As consequências da pirataria para a sociedade
Enviada em 12/06/2019
O alemão Wolfgang Beltracchi, conhecido na cultura pop como o “Robin Hood das Artes”, foi preso em 2010 pelo crime de falsificação das obras de artistas famosos, causando prejuízos milionários aos seus clientes, os quais acreditavam na veracidade das pinturas, mesmo com o preço tão abaixo do mercado. Partindo do contexto artístico, nota-se que hoje o falseamento está presente em todas as camadas de produtos, desde uma simples meia, até às obras artísticas, por exemplo. Nesse preocupante cenário, cabe estampar as consequências da pirataria, grifadamente à sociedade brasileira, seja pela diminuição da capacidade econômica, seja pela fragmentação da produção intelectual e cultural do país.

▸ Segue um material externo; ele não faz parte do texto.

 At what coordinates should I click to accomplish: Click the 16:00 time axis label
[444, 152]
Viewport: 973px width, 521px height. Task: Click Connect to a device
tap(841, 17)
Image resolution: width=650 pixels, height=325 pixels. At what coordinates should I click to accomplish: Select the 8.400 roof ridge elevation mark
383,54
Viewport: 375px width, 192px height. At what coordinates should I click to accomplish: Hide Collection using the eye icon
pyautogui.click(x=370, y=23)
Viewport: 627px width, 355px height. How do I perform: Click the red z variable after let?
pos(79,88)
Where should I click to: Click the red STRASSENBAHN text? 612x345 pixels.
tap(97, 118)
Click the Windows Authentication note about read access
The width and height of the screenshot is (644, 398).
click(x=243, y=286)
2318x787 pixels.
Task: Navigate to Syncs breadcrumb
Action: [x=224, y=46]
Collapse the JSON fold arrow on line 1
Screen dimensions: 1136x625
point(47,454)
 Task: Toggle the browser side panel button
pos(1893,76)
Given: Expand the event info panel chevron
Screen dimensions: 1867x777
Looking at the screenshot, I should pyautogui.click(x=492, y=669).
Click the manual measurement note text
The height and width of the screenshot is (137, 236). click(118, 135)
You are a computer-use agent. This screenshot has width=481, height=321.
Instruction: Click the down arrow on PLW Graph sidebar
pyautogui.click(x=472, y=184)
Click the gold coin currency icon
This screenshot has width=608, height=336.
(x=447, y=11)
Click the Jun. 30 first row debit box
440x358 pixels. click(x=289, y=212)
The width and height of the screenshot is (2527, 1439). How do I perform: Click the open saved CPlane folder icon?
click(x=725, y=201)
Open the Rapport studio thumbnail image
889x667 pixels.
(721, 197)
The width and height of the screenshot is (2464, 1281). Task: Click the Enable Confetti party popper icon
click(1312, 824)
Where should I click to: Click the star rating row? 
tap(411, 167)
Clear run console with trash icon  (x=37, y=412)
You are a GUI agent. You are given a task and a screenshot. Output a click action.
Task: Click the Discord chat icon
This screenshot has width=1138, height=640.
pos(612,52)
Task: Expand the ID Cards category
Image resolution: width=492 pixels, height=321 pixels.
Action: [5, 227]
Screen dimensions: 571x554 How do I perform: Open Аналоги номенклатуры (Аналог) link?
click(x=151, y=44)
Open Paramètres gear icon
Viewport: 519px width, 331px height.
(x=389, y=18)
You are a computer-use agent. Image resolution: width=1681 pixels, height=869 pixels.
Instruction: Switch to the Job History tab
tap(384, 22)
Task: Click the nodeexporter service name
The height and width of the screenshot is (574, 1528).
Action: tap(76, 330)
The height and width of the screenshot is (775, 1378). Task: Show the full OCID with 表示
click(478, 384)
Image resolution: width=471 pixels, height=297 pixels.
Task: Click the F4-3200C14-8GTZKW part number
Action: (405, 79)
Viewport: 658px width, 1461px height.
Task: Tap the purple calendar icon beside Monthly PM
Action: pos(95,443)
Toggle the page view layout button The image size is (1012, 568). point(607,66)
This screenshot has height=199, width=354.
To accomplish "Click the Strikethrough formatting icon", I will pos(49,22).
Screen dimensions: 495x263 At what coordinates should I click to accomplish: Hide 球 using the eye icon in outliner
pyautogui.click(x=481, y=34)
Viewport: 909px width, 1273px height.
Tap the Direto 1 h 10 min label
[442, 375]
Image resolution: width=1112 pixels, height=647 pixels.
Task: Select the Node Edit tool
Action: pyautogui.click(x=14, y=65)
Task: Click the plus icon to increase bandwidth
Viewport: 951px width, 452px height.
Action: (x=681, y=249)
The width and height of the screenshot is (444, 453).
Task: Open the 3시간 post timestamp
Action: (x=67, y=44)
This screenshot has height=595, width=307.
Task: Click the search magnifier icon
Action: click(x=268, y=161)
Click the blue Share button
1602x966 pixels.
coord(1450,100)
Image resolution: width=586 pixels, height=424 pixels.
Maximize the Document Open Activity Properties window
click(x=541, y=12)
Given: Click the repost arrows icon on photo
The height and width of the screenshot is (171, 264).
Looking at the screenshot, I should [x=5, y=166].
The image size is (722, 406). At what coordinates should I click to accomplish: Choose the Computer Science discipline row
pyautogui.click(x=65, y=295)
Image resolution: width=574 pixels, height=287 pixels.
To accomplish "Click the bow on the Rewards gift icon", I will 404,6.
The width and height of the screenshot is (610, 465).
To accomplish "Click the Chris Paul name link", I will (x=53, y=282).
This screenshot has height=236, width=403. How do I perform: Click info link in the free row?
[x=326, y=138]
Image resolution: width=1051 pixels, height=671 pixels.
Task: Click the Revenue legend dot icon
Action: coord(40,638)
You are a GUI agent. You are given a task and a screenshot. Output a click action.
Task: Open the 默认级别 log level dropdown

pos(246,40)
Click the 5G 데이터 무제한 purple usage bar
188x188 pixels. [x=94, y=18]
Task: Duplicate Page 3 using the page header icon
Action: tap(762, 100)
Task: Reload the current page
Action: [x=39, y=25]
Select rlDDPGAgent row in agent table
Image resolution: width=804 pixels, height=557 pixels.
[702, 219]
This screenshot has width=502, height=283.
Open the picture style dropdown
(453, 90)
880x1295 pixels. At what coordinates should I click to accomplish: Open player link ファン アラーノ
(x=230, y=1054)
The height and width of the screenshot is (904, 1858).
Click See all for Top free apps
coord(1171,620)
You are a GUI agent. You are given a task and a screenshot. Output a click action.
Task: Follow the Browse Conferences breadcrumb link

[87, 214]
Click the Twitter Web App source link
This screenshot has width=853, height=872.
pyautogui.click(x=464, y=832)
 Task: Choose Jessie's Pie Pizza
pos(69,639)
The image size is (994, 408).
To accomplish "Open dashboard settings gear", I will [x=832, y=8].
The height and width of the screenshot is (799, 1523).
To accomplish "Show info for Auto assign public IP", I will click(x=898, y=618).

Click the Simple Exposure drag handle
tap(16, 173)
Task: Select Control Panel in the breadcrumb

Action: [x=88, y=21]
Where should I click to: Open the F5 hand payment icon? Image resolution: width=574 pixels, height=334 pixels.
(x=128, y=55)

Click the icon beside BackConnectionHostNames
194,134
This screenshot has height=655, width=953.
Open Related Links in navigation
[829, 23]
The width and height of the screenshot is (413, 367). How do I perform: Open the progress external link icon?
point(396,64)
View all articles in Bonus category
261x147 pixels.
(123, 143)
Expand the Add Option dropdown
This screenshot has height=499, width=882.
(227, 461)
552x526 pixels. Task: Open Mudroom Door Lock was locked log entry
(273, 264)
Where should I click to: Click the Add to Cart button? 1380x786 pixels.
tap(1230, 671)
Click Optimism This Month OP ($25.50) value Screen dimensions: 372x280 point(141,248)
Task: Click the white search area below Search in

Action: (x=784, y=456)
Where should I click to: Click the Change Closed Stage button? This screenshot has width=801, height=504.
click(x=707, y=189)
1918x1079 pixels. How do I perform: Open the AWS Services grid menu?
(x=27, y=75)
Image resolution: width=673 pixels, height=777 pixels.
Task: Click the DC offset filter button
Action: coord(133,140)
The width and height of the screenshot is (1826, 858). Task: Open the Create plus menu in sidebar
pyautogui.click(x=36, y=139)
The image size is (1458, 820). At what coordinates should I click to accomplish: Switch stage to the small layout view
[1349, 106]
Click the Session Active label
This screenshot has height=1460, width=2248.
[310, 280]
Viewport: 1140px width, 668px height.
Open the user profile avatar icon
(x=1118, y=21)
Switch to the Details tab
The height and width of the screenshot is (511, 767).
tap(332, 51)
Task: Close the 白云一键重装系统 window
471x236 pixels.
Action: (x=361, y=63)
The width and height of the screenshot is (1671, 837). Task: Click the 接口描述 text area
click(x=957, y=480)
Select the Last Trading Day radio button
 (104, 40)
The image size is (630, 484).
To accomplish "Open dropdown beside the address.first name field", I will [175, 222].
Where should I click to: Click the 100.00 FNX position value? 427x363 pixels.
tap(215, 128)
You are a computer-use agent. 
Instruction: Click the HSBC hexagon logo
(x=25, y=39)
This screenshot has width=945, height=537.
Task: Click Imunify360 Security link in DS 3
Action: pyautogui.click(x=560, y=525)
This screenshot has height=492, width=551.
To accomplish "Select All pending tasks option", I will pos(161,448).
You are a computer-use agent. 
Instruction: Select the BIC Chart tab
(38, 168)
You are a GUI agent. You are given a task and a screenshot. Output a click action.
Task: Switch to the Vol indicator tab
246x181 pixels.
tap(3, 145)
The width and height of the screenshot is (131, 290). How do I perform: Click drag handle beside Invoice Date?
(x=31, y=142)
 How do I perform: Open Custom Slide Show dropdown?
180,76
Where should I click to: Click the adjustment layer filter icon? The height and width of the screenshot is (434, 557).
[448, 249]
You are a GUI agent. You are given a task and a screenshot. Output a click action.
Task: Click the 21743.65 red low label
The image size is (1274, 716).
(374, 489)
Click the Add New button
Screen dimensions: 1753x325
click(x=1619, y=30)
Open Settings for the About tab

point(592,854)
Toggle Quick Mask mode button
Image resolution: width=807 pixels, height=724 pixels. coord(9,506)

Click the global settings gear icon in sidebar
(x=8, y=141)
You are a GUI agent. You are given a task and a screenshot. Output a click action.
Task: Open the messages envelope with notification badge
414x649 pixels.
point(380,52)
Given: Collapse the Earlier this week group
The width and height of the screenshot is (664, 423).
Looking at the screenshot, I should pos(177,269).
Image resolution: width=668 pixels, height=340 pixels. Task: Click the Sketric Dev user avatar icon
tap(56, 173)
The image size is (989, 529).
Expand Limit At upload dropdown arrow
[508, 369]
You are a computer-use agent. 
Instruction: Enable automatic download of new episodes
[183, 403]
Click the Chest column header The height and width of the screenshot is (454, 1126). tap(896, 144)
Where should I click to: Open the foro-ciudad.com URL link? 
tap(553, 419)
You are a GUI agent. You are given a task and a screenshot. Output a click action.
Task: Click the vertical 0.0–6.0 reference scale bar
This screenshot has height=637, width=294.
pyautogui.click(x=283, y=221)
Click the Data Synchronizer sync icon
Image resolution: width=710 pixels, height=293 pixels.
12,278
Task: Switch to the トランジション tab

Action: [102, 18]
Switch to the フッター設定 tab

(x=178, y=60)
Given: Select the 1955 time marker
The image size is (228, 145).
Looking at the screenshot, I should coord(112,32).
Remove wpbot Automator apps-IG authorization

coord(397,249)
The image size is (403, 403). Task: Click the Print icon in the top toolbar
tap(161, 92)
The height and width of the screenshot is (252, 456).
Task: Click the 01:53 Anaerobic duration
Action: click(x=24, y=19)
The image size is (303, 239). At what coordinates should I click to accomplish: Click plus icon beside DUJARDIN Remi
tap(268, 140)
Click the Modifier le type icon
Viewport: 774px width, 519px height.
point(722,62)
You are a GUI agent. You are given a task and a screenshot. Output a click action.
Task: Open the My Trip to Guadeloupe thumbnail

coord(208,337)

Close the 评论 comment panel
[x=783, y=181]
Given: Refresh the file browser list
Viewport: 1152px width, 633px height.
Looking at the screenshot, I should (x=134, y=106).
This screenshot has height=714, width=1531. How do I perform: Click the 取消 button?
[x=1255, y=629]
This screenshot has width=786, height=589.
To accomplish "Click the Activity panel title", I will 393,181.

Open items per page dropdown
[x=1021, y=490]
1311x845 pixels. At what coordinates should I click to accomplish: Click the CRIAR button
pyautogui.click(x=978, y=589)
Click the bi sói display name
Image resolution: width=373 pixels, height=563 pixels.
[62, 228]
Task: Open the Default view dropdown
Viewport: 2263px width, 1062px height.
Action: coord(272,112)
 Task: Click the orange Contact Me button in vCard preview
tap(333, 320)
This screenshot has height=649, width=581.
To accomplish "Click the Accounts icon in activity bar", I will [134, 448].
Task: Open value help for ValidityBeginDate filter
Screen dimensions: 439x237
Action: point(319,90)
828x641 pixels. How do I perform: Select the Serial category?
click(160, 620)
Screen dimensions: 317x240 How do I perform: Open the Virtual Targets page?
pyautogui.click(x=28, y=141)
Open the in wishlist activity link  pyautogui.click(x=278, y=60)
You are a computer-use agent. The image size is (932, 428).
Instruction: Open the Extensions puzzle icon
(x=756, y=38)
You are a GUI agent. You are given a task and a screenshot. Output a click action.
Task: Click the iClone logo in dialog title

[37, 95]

Em uma primeira observação, valida-se o fato que a potência econômica do Brasil é fortemente obstruída devido à pirataria. Isso ocorre porque as cópias de determinado item, para além da baixa qualidade, também são destituídas de impostos, condição que barateia o produto e chama a atenção da maior parte do público, porém, na mesma proporção, a criação de postos formais de trabalho, pelo abatimento no volume de compras dos produtos provedores de receita, é diminuída, e a arrecadação que seria proveniente das compras necessariamente feitas pelos produtos ou serviços originais, também se encolhe. Essa situação, segundo o Fórum de Capital Sul-americano, impactou, no ano de 2018, cerca de 3% no valor do Produto Interno Bruto (PIB) do país, prejudicando a geração de empregos e a arrecadação previdenciária. Verifica-se, por meio disso, o papel nocivo que os falseamentos trazem à estrutura econômica social e convocam para uma atuação maior das autoridades para acabar com essa problemática.
Além do abalo financeiro e social, a pirataria ocasiona um prejuízo sistemático às produções culturais e intelectuais dos autores que têm seus itens copiados e distribuídos ilegalmente. Segundo o cerne da filosofia ocidental vigente, a contratualista, o Estado foi criado com a finalidade de assegurar aos indivíduos relações de direitos e deveres de forma justa e harmônica, no entanto, tendo em vista a atual potencialidade de prejuízos causados pela pirataria, essa máxima contratual não se fundamenta, principalmente quando observada pelos olhos dos autores vitimados pelo crime. Isso porque, ao terem seus livros, filmes e ou marcas copiados e distribuídos ilicitamente, a título de exemplo, os produtores não recebem pelo seu trabalho, fator que fere as suas capacidades de atuação cultural e intelectual, dirimindo, por conseguinte desvalorização de seus trabalhos, a diversidade cultural e intelectual que poderia ser melhor aproveitada no país. Torna-se claro, então, que a pirataria impede a efetivação do “contrato social”.